Ok, I have to do a sheet on Completing the Square (didn't realize we had to hand it in, threw it out - gotta do it fast :P) with quadratic equations.

The way we learned it went something like this:



z^2 + 4z + 96 = 0.

Make a new trinomial so it's a perfect square trinomial.

(z^2 + 4z + (b/2)^2) + 96 = 0.

So we get

(z^2 + 4z + 4) + 96 = 0.

Remove 96

z^2 + 4z + 4 = 96.

Factor

(z + 2)^2 + 4 = 96

Isolate the square

(z + 2) ^2 = 100

Square root it

z + 2 = +/- 10

Solve

z + 2 = 10

Subtract 2

z = 8

z + 2 = -10

Subtract 2

z = -12

Which is all well and good.

The book shows it done like this:



Skip directly from z^2 + 4z + 96 = 0 to z^2 + 4z = 96

z^2 + 4z = 96

z^2 + 4z + (b/2)^2 = 96 + (b/2)^2

z^2 + 4z + 4 = 96 + 4

This is where my question comes up. In the next step, where the hell did the bolded + 4 go?!

(z + 2)^2 = 100

z + 2 = +/-10

Solve in the same way I learned

z = 8 and z = -12


This second method the book shows seems nice, as it seems shorter. My problem is, where did that +4 go? How did they go about just... removing it?

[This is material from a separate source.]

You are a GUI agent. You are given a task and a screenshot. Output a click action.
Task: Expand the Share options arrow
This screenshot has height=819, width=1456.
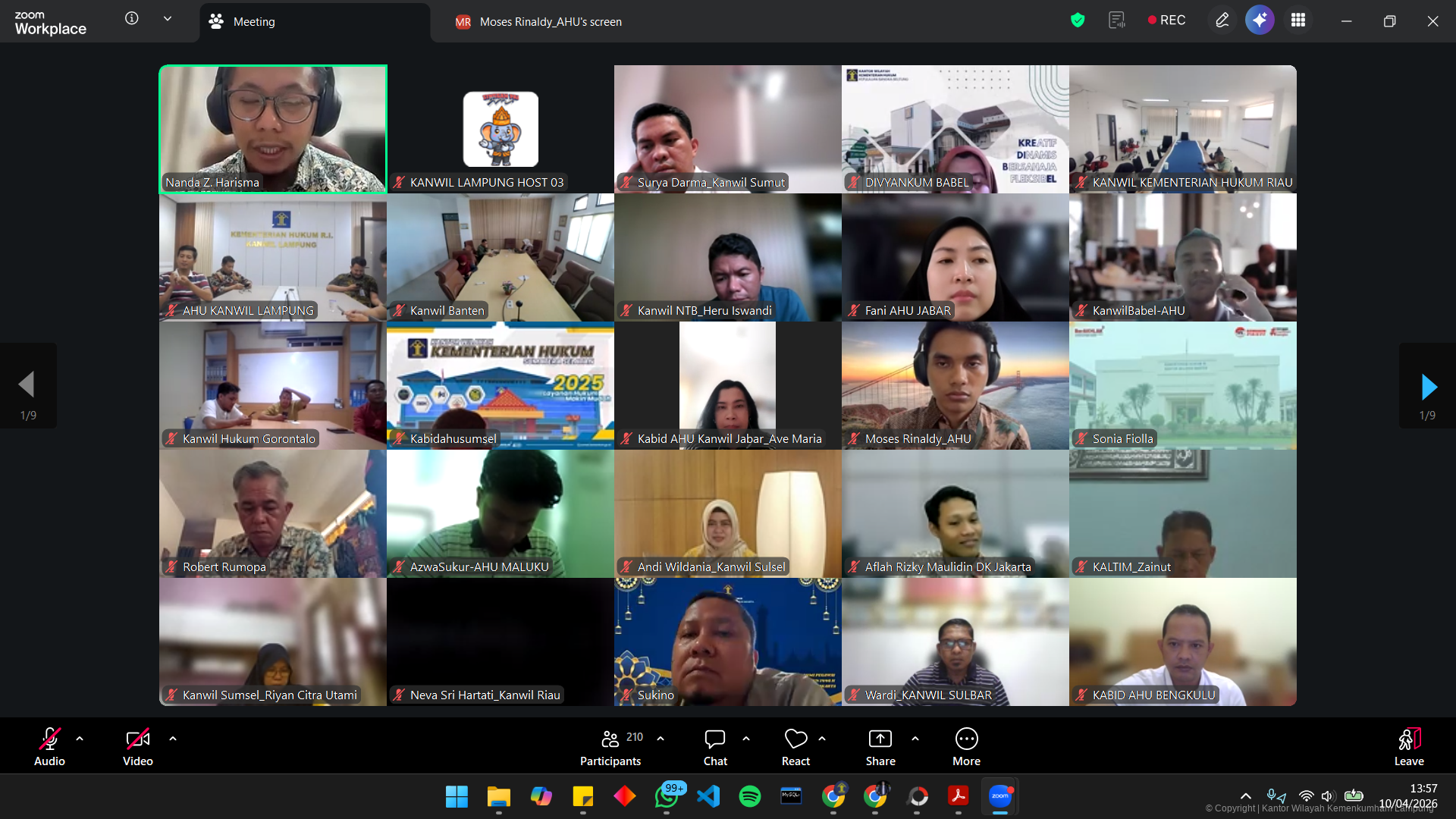[915, 738]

Is there anyway you can take a picture and upload it to imageshack or something? it's difficult to read with the ^ notation.

z^2 + 4z + 4 = (z + 2)^2

They just factorised it. So you end up getting z^2 (z*z), then 2 lots of 2z (2*z), then 4 ( 2*2)

Oh wow, I fail. I read (z + 2) ^ 2 = z^2 + 4z xD. Yeah, ok, I get it. Need to brush up on my FOIL apparently.